Iwan Artemjevitsch S. – Freitagsbrief Nr. 215

Gebiet Mogiljov, Belarus
13.07.2022

Guten Tag Herr Blankenhorn,

ich habe mit Verständnis Ihren Brief gelesen, in dem Sie sehr klar und deutlich die Frage des gegenseitigen Verständnisses zwischen den Völkern ansprechen. Ich danke Ihnen für die geleistete Hilfe, die sehr gelegen kam. Ich bin kein reicher Mann, sondern ein pensionierter Maschinenbauingenieur, aber wenn man schon über 80 ist, muss man viel für die Erhaltung der Gesundheit ausgeben.

Ich denke oft an den Krieg, als Belarus unter dem Joch des Faschismus war. Im Herbst 1943 befanden sich die deutschen Faschisten durch den Druck der Roten Armee auf dem Rückzug. Sie brannten Dörfer nieder, verschleppten die arbeitsfähige Bevölkerung nach Deutschland, plünderten und töteten. Ein solches Schicksal ereilte mein Dorf Tchigrinowka im Gebiet Mogiljow.
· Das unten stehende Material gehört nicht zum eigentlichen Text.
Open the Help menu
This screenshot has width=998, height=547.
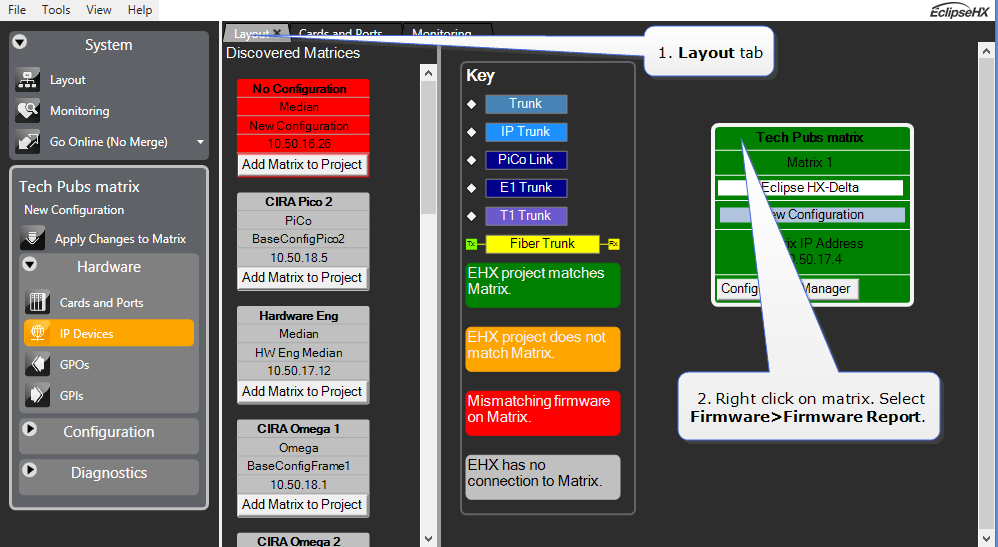(140, 9)
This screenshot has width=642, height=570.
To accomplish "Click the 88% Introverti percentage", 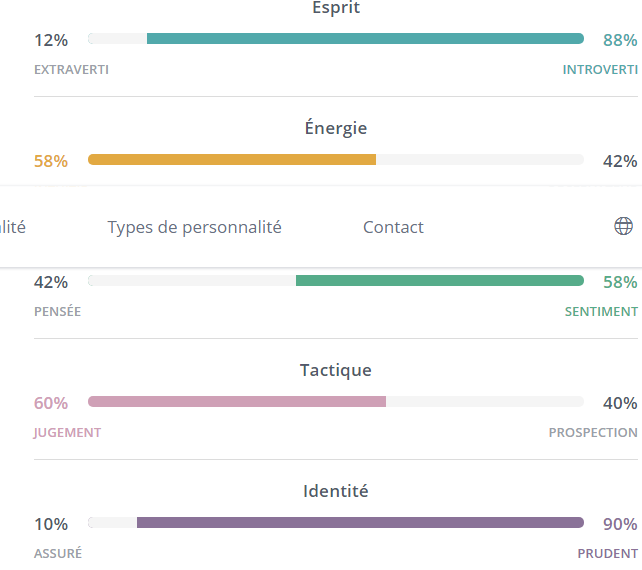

An diesem Herbsttag begannen die Bestrafer das Dorf zu umzingeln, Schüsse waren zu hören. „Lauft weg, die Deutschen kommen“, riefen die Frauen, als sie die Bestrafer auf das Dorf zukommen hörten und sahen. Alle Dorfbewohner, von jung bis alt, verließen ihre Hütten und rannten los in den Wald, der einen Kilometer vom Dorf entfernt war. Ich war damals kaum sechs Jahre alt, hielt mich an der Hand meiner Mutter fest und rannte und fiel mit allen Nachbarn. Die Menschen schrien, weinten, stürzten, halfen sich gegenseitig auf und rannten, so schnell sie konnten, in den Wald. Die Bestrafer folgten uns nicht in den Wald, sondern blieben im Dorf. Sie töteten das Vieh und begannen dann, die Hütten niederzubrennen. Die Hütten waren aus Holz und mit Stroh gedeckt und brannten schnell nieder. Und wir, um die fünfzig Einwohner mit Kindern, versteckten uns im Wald. Zu essen gab es nichts, wir aßen, was wir in der Eile gegriffen hatten. Wir schliefen unter einer Decke von Tannennadeln. Wir hatten Angst, Feuer zu machen, es regnete und es war kalt. Sowjetische Geheimdienstler entdeckten uns dort und forderten uns auf, ihnen im Gänsemarsch ins Dorf zu folgen, da viele Straßen von den Faschisten vermint waren. Direkt neben mir trat unser Nachbar auf eine Mine; er wurde in die Luft gesprengt und starb.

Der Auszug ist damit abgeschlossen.